Source data -
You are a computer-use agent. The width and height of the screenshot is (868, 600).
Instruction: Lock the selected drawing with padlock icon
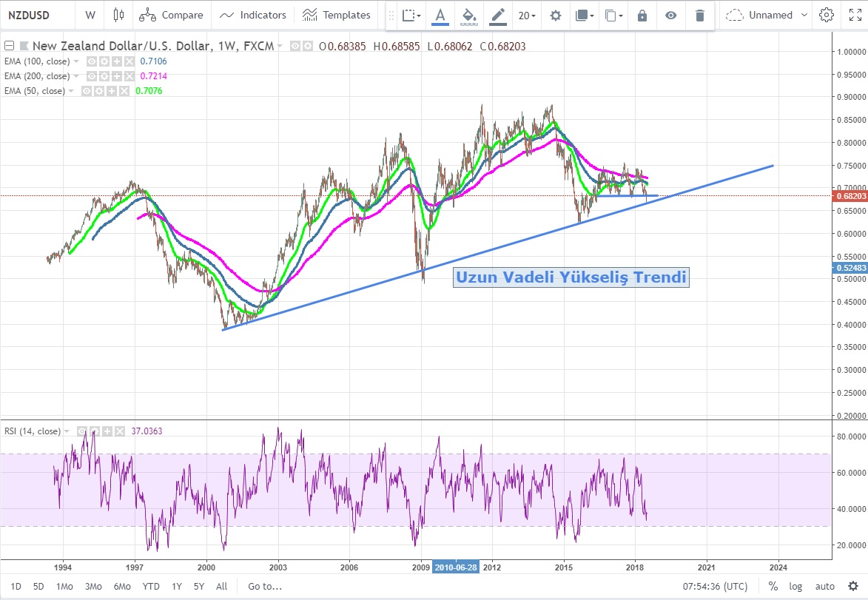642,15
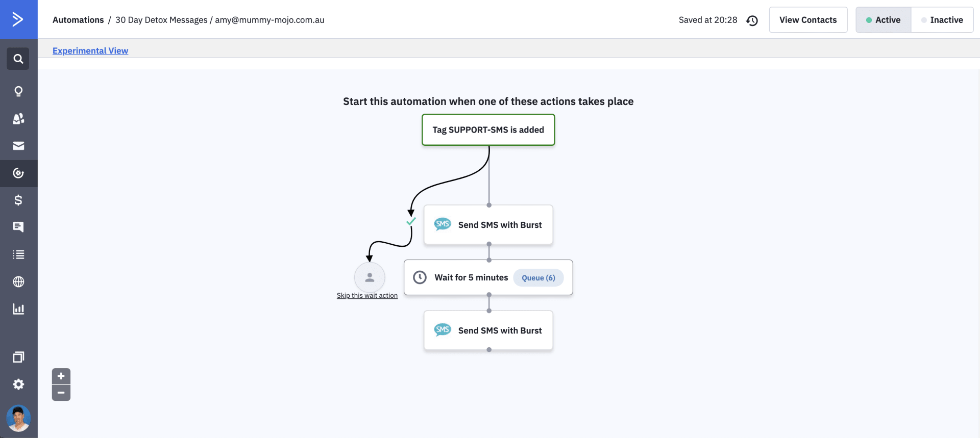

---

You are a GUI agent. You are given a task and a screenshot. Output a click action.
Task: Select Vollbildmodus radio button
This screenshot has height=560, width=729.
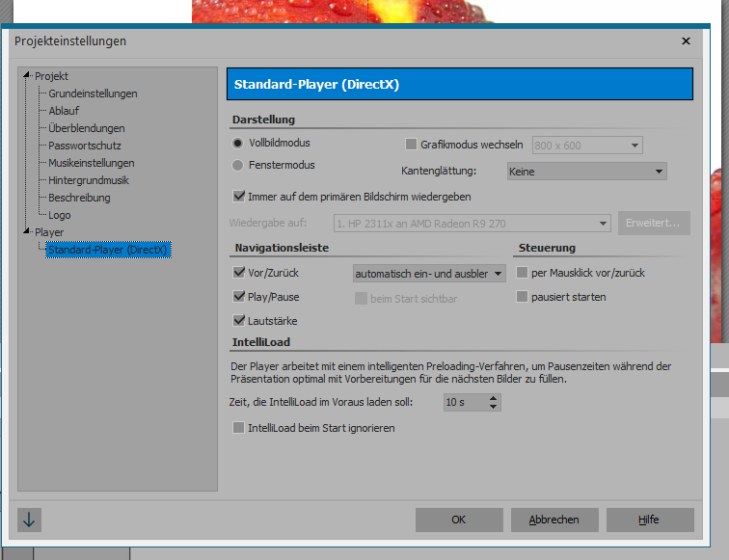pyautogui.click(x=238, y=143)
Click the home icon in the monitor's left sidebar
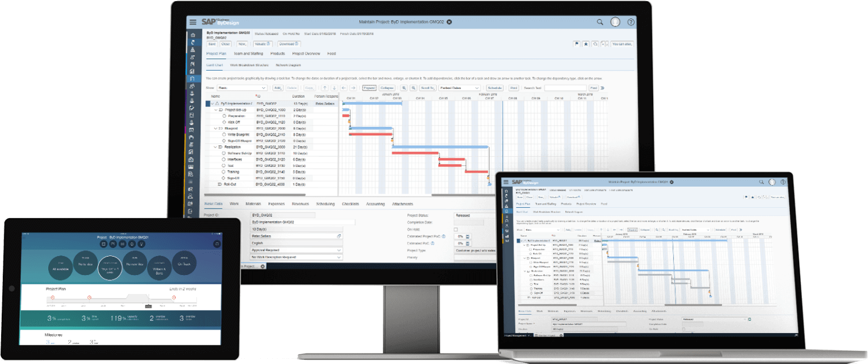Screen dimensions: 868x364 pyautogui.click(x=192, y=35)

...

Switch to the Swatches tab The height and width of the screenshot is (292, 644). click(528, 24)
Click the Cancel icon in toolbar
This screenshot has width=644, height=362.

Exercise -
Some lines of the material above contain the string "agent". Please state how many, giving the number alone.

Task output -
2